Attention, trésor en provenance du passé. Cette réédition augmentée de titres bienvenus de
Just Another Diamond Day, premier album de
Vashti Bunyan publié en 1970, s’apprécie avec le plaisir que provoquent les objets rares, comme si l’on dénichait un bon vin dans une cave poussiéreuse ou un live pirate des
Doors à leurs débuts ou que sais-je encore : bref, quelque chose qui provoque l’excitation de qui porte en lui des tendances fétichistes fan-boy. Autant donc le dire tout de suite, car l’anonymat relatif dans lequel est injustement restée
Vashti Bunyan interdit quelque peu d’avoir conscience de la chose immédiatement.

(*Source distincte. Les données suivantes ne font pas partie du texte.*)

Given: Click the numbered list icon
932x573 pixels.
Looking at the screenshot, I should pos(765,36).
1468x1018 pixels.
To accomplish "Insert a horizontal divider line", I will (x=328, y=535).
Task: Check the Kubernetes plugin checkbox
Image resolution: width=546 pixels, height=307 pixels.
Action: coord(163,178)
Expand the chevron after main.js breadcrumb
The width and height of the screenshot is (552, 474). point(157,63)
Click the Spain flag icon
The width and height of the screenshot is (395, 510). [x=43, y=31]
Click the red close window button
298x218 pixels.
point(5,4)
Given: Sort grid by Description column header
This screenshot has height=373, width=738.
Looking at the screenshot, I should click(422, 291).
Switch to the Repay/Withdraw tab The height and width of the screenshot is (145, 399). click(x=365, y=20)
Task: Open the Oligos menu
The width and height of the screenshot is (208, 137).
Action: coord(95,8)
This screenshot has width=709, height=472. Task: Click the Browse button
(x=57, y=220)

Mais qu’à cela ne tienne, le mal (l’anonymat) sera bientôt réparé, grâce à ce disque qui s’apprécie et s’écoute doublement : d’une part comme un excellent disque de folk, émouvant, racé, d’une élégance que ne renieraient pas nos meilleurs folkeurs contemporains et passés, bien produit qui plus est, d’autre part comme une sorte de document à valeur historique, quelque chose qui éclaire, dans un détour par le passé, ce qu’est la musique actuelle de
Vashti Bunyan. Et bizarrement, c’est cet intérêt annexe, secondaire, qui confère le plus de beauté à ce disque.

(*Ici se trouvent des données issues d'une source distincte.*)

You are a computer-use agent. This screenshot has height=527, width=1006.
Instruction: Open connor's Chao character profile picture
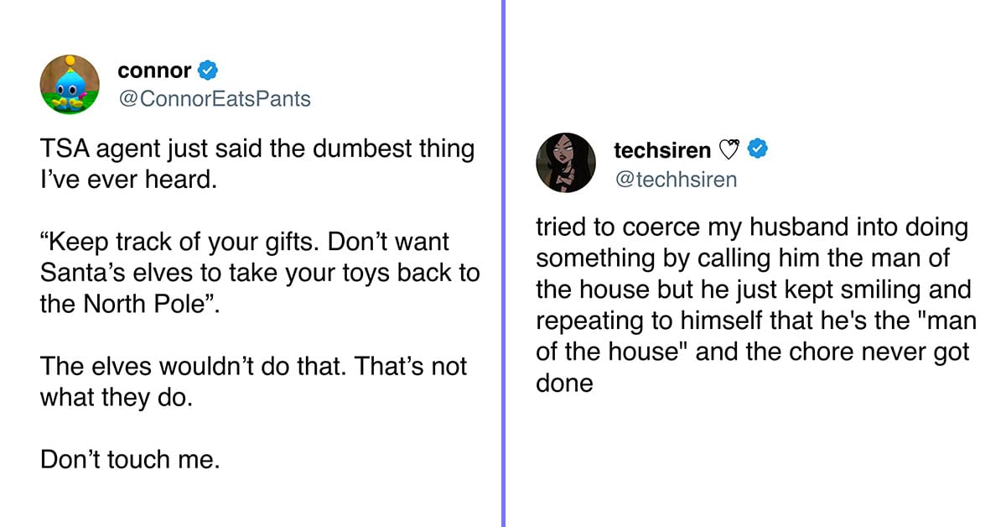pyautogui.click(x=70, y=85)
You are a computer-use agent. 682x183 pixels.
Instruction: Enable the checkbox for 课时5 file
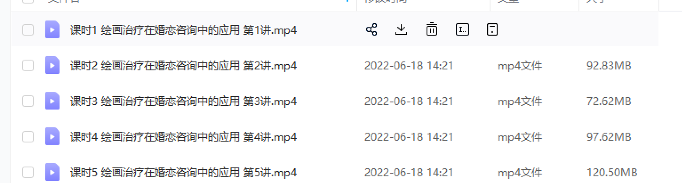[x=28, y=172]
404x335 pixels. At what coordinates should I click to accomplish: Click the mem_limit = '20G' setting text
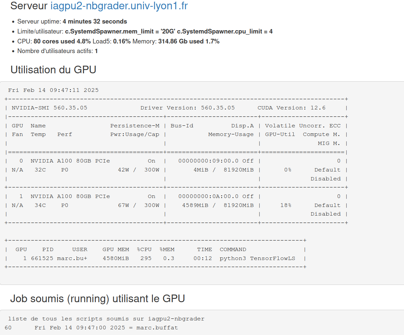point(120,32)
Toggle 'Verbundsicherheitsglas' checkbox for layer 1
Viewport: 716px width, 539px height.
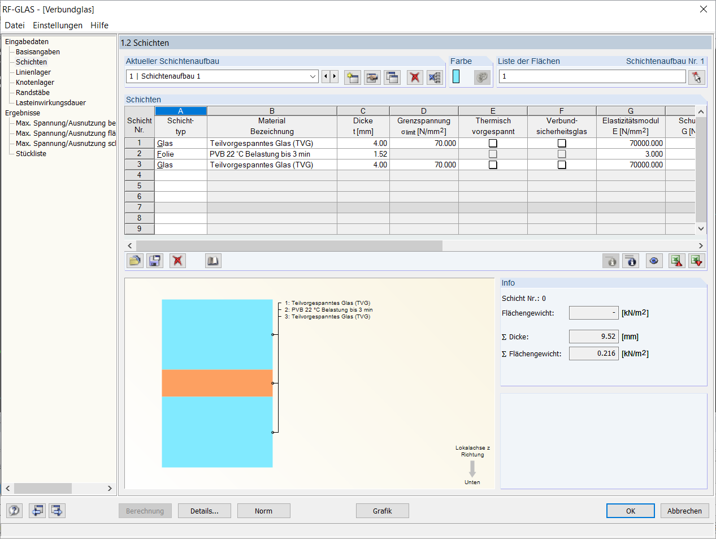coord(562,144)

Ce disque, c’est bel et bien le portrait oublié du folk des années 70, un monde désormais perdu qui n’a plus de réalité que dans quelques galettes de cire ou sur des morceaux de pellicules (on verrait bien certains de ces morceaux accompagner le Badlands de Terence Malick), sa version cachée, bootleg, à côté de la version plus prestigieuse et mieux connue dessinée par
Neil Young,
Bob Dylan et consorts. Il y a comme ici une magie de la réédition, qui vient assurément (c’est même le cœur de ce disque, sa poésie) de cet anonymat passé de la chanteuse : tout d’un coup il semble que se révèle à nous un pan entier et précieux du folk, quelque chose qu’on a oublié comme un trésor sur une île déserte, ou dans un sous-bois d’une petite bourgade américaine et qu’on reviendra chercher des années plus tard.

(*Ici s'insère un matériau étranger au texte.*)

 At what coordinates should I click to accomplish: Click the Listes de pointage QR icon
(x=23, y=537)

Ecouter ce disque en ayant toujours son âge en tête, comme une machine à remonter le temps, et se retrouver isolé dans une bulle éphémère et fragile (c’est aussi l’effet que procure son récent album
Lookaftering, chroniqué dans nos colonnes), coupée du monde contemporain mais qui ramène avec une infinie douceur tout le monde d’il y a trente ans, dans une sorte de flottement onirique, dans le flou de la diversité des instruments (hautbois, flûtes, banjos, guitares, pianos, glockenspiel, etc…), manière de dessin flou à l’aquarelle, invitation à un abandon serein, à une parfaite quiétude. Quand Vashti reprend un air de comptine (
Lily Pond), elle formule en somme tout son projet de musicienne : l’invitation à l’oubli, à l’assoupissement, au détachement. D’où sûrement la curieuse et inattendue mélancolie joyeuse (joie en demi-teinte pourtant, qui appelle toujours son envers de tristesse et de nonchalance) qui irrigue ce disque, comme une certitude intime de la compositrice que ce détachement, ce sommeil silencieux, est la seule posture possible à tenir face au monde. A l’univers troublé de 1970, il n’est pas dit que ce disque, à sa manière, n’a pas été une réponse politique en porte-à-faux avec l’idéologie hippie : la certitude que, désormais, l’on sort d’un monde où l’action n’est pas la sœur du rêve. Avec, comme planche de salut, la musique.